Exercise prompt:
Without omitting anything, retype the data that follows.

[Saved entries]
* * * *

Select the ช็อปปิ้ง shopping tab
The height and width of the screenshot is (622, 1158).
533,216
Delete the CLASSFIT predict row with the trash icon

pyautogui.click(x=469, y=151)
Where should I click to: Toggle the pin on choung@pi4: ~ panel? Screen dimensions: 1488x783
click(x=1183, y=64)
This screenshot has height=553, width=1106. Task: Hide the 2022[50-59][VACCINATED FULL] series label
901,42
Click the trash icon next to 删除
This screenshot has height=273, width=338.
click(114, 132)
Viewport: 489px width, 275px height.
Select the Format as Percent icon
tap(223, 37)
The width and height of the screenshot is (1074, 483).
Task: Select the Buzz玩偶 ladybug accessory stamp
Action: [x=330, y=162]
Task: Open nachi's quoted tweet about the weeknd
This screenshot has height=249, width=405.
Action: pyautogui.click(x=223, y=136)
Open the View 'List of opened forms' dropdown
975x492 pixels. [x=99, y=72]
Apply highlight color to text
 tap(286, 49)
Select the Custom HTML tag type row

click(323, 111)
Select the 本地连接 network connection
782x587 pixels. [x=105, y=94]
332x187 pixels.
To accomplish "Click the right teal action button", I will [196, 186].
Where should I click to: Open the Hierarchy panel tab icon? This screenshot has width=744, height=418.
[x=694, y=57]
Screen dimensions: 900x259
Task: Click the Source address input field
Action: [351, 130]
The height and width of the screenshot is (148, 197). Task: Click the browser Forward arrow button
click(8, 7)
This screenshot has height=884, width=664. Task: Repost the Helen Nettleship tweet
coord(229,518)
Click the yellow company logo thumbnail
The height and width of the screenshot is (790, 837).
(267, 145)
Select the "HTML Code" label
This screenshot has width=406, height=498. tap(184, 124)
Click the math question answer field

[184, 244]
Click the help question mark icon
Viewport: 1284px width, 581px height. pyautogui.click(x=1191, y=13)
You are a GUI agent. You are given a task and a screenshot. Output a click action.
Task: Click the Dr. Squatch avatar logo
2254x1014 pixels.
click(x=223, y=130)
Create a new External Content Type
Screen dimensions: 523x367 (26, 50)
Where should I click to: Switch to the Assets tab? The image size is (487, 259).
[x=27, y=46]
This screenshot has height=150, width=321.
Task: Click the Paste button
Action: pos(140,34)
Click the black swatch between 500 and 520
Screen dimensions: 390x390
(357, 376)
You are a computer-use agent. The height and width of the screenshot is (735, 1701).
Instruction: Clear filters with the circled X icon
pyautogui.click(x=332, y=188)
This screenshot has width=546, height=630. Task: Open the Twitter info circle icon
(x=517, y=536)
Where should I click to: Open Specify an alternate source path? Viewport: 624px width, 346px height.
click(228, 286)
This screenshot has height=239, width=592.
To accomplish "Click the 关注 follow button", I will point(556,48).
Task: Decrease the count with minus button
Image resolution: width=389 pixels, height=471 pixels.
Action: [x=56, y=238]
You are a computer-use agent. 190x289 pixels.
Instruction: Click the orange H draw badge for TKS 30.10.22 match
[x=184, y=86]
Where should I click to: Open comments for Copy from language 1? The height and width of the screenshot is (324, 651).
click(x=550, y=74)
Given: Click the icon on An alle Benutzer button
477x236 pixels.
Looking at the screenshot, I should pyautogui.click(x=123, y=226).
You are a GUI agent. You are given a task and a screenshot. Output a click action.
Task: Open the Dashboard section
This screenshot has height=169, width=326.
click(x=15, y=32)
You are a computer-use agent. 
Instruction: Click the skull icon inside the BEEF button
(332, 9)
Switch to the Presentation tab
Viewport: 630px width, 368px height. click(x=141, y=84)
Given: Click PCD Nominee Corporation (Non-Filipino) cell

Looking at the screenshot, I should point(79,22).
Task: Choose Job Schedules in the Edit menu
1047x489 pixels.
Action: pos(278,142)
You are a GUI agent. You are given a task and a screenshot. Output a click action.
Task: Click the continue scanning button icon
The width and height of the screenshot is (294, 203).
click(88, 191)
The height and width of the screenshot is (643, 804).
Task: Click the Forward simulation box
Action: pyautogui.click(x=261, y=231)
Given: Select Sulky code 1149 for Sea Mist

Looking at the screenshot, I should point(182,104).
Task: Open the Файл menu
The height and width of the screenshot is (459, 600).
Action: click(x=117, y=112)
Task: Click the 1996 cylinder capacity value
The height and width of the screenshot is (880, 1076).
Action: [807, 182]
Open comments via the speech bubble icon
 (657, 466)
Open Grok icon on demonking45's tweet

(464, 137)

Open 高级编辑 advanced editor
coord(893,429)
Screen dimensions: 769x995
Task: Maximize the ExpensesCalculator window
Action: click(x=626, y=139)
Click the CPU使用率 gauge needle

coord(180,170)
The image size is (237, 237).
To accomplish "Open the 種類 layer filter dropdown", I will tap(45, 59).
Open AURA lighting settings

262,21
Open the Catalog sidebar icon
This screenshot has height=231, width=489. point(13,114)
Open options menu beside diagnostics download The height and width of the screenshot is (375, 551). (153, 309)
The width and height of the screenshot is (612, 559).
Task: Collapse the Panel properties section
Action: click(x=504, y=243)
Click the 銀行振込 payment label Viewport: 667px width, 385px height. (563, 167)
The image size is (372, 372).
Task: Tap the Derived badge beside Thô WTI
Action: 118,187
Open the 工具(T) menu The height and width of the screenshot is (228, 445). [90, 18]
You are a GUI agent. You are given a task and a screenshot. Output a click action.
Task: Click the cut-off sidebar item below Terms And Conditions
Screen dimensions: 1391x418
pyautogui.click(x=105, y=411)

* * * *

Output of the exercise:
Select the ช็อปปิ้ง shopping tab
The height and width of the screenshot is (622, 1158).
533,216
Delete the CLASSFIT predict row with the trash icon

pyautogui.click(x=469, y=151)
Where should I click to: Toggle the pin on choung@pi4: ~ panel? Screen dimensions: 1488x783
click(x=1183, y=64)
This screenshot has height=553, width=1106. Task: Hide the 2022[50-59][VACCINATED FULL] series label
901,42
Click the trash icon next to 删除
This screenshot has height=273, width=338.
click(114, 132)
Viewport: 489px width, 275px height.
Select the Format as Percent icon
tap(223, 37)
The width and height of the screenshot is (1074, 483).
Task: Select the Buzz玩偶 ladybug accessory stamp
Action: [x=330, y=162]
Task: Open nachi's quoted tweet about the weeknd
This screenshot has height=249, width=405.
Action: pyautogui.click(x=223, y=136)
Open the View 'List of opened forms' dropdown
975x492 pixels. [x=99, y=72]
Apply highlight color to text
 tap(286, 49)
Select the Custom HTML tag type row

click(323, 111)
Select the 本地连接 network connection
782x587 pixels. [x=105, y=94]
332x187 pixels.
To accomplish "Click the right teal action button", I will [196, 186].
Where should I click to: Open the Hierarchy panel tab icon? This screenshot has width=744, height=418.
[x=694, y=57]
Screen dimensions: 900x259
Task: Click the Source address input field
Action: [351, 130]
The height and width of the screenshot is (148, 197). Task: Click the browser Forward arrow button
click(8, 7)
This screenshot has height=884, width=664. Task: Repost the Helen Nettleship tweet
coord(229,518)
Click the yellow company logo thumbnail
The height and width of the screenshot is (790, 837).
(267, 145)
Select the "HTML Code" label
This screenshot has width=406, height=498. tap(184, 124)
Click the math question answer field

[184, 244]
Click the help question mark icon
Viewport: 1284px width, 581px height. pyautogui.click(x=1191, y=13)
You are a GUI agent. You are given a task and a screenshot. Output a click action.
Task: Click the Dr. Squatch avatar logo
2254x1014 pixels.
click(x=223, y=130)
Create a new External Content Type
Screen dimensions: 523x367 (26, 50)
Where should I click to: Switch to the Assets tab? The image size is (487, 259).
[x=27, y=46]
This screenshot has height=150, width=321.
Task: Click the Paste button
Action: pos(140,34)
Click the black swatch between 500 and 520
Screen dimensions: 390x390
(357, 376)
You are a computer-use agent. The height and width of the screenshot is (735, 1701).
Instruction: Clear filters with the circled X icon
pyautogui.click(x=332, y=188)
This screenshot has width=546, height=630. Task: Open the Twitter info circle icon
(x=517, y=536)
Where should I click to: Open Specify an alternate source path? Viewport: 624px width, 346px height.
click(228, 286)
This screenshot has height=239, width=592.
To accomplish "Click the 关注 follow button", I will point(556,48).
Task: Decrease the count with minus button
Image resolution: width=389 pixels, height=471 pixels.
Action: [x=56, y=238]
You are a computer-use agent. 190x289 pixels.
Instruction: Click the orange H draw badge for TKS 30.10.22 match
[x=184, y=86]
Where should I click to: Open comments for Copy from language 1? The height and width of the screenshot is (324, 651).
click(x=550, y=74)
Given: Click the icon on An alle Benutzer button
477x236 pixels.
Looking at the screenshot, I should pyautogui.click(x=123, y=226).
You are a GUI agent. You are given a task and a screenshot. Output a click action.
Task: Open the Dashboard section
This screenshot has height=169, width=326.
click(x=15, y=32)
You are a computer-use agent. 
Instruction: Click the skull icon inside the BEEF button
(332, 9)
Switch to the Presentation tab
Viewport: 630px width, 368px height. click(x=141, y=84)
Given: Click PCD Nominee Corporation (Non-Filipino) cell

Looking at the screenshot, I should point(79,22).
Task: Choose Job Schedules in the Edit menu
1047x489 pixels.
Action: pos(278,142)
You are a GUI agent. You are given a task and a screenshot. Output a click action.
Task: Click the continue scanning button icon
The width and height of the screenshot is (294, 203).
click(88, 191)
The height and width of the screenshot is (643, 804).
Task: Click the Forward simulation box
Action: pyautogui.click(x=261, y=231)
Given: Select Sulky code 1149 for Sea Mist

Looking at the screenshot, I should point(182,104).
Task: Open the Файл menu
The height and width of the screenshot is (459, 600).
Action: click(x=117, y=112)
Task: Click the 1996 cylinder capacity value
The height and width of the screenshot is (880, 1076).
Action: [807, 182]
Open comments via the speech bubble icon
 (657, 466)
Open Grok icon on demonking45's tweet

(464, 137)

Open 高级编辑 advanced editor
coord(893,429)
Screen dimensions: 769x995
Task: Maximize the ExpensesCalculator window
Action: click(x=626, y=139)
Click the CPU使用率 gauge needle

coord(180,170)
The image size is (237, 237).
To accomplish "Open the 種類 layer filter dropdown", I will tap(45, 59).
Open AURA lighting settings

262,21
Open the Catalog sidebar icon
This screenshot has height=231, width=489. point(13,114)
Open options menu beside diagnostics download The height and width of the screenshot is (375, 551). (153, 309)
The width and height of the screenshot is (612, 559).
Task: Collapse the Panel properties section
Action: click(x=504, y=243)
Click the 銀行振込 payment label Viewport: 667px width, 385px height. (563, 167)
The image size is (372, 372).
Task: Tap the Derived badge beside Thô WTI
Action: 118,187
Open the 工具(T) menu The height and width of the screenshot is (228, 445). [90, 18]
You are a GUI agent. You are given a task and a screenshot. Output a click action.
Task: Click the cut-off sidebar item below Terms And Conditions
Screen dimensions: 1391x418
pyautogui.click(x=105, y=411)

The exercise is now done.